Ваш любящий и почтительный сын Ник<олай>.
<Адрес:> à Pultava en Russie. Ее высокоблагородию Марии Ивановне Гоголь-Яновской. В Полтаву, оттуда в д. Василевку.
Гоголь М. В., 22 декабря 1837*
Милая моя сестрица Мари.
Я очень был обрадован твоею припискою, из которой я узнал, что ты совершенно здорова, даже до такой степени, что подумываешь о хорошей партии. Слава богу! Благословение мое всегда с тобою, и ты можешь им располагать заочно. Но да водит бог и осторожность твоими намерениями. Величайшее благоразумие ты теперь должна призвать в помощь и помнить, что ты теперь не девушка и что нужно, чтобы партия была слишком, слишком выгодная, чтобы решиться переменить свое состояние и продать свою свободу. Обнимаю тебя и вместе твоего Колю и желаю вам здоровья, счастья и всего доброго.
Данилевскому А. С., 2 февраля 1838*
Наконец я добился от тебя письма. Оно меня очень обрадовало.
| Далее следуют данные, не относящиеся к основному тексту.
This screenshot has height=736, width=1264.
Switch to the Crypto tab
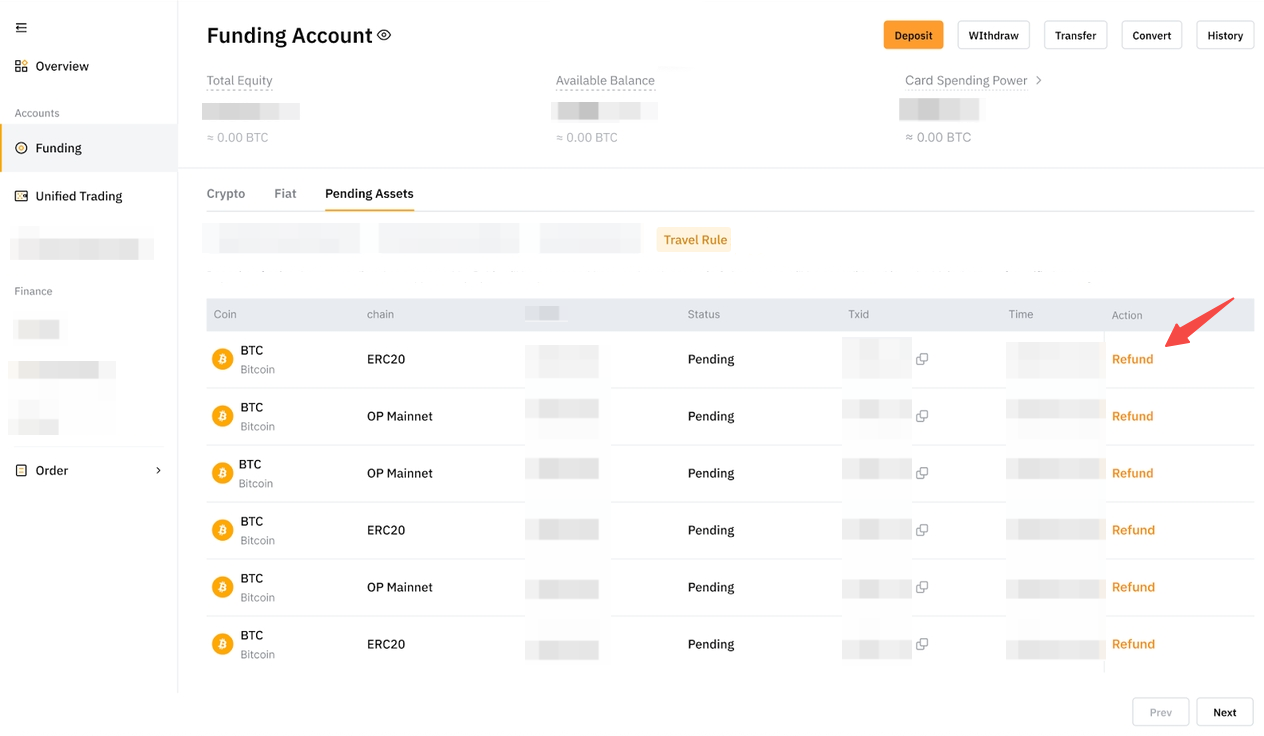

Одно только мне непонятно: неужели ты не получил моего письма? Я был, по обыкновению, аккуратнее тебя и тотчас же, по приезде в Рим, написал к тебе письмо*. Это было, если не ошибаюсь, в первых числах ноября. Ты пожалуйста обыщи хорошенько poste restante*. Это мне, признаюсь, очень неприятно; тем более, что я боюсь и за это письмо. Ты же мне ни слова не написал о своем адресе, так что я его должен адресовать тоже в poste restante. В прежнем письме я уже уведомлял тебя, что в Риме все живы, не только знакомые и русские художники, но даже и все те лица, с которыми встречался ты чаще на улице. С Жозепе было поссорился за то, что подал дурной кусок ломбо di mongana*, но, нанесши ему удар прямо в сердце тем, что пообедал два раза в другой комнате, наконец с ним примирился, и теперь он угощает меня лучше, нежели когда-нибудь, с самым трогательным, почти отеческим расположением. Только одна бедная хозяйка твоя, Роза, умерла. Обо всем этом я уже писал к тебе, и мне скучно повторять два <раза>. Я жалею о тебе много, что скучаешь. Что же до меня, то никогда я не чувствовал себя так погруженным в такое спокойное блаженство. О Рим, Рим! О Италия! Чья рука вырвет меня отсюда! Как твоя Гризи? Они мне кажутся в пятьсот раз лучше против прежнего. (Кстати о Гризи: я видел во сне, что ты приехал с Гризи вместе в одной карете в Рим и представляешь ее мне как свою жену или любовницу, хорошенько не помню, а карета была раззолочена.) Что за небо! что за дни! Лето не лето, весна не весна, но лучше и весны и лета, какие бывают в других углах мира. Что за воздух! Пью не напьюсь, гляжу не нагляжусь. В душе небо и рай. У меня теперь в Риме мало знаком<ых> или, лучше, почти никого (Репнины во Флоренции*). Но никогда я не был так весел, так доволен[132] жизнью.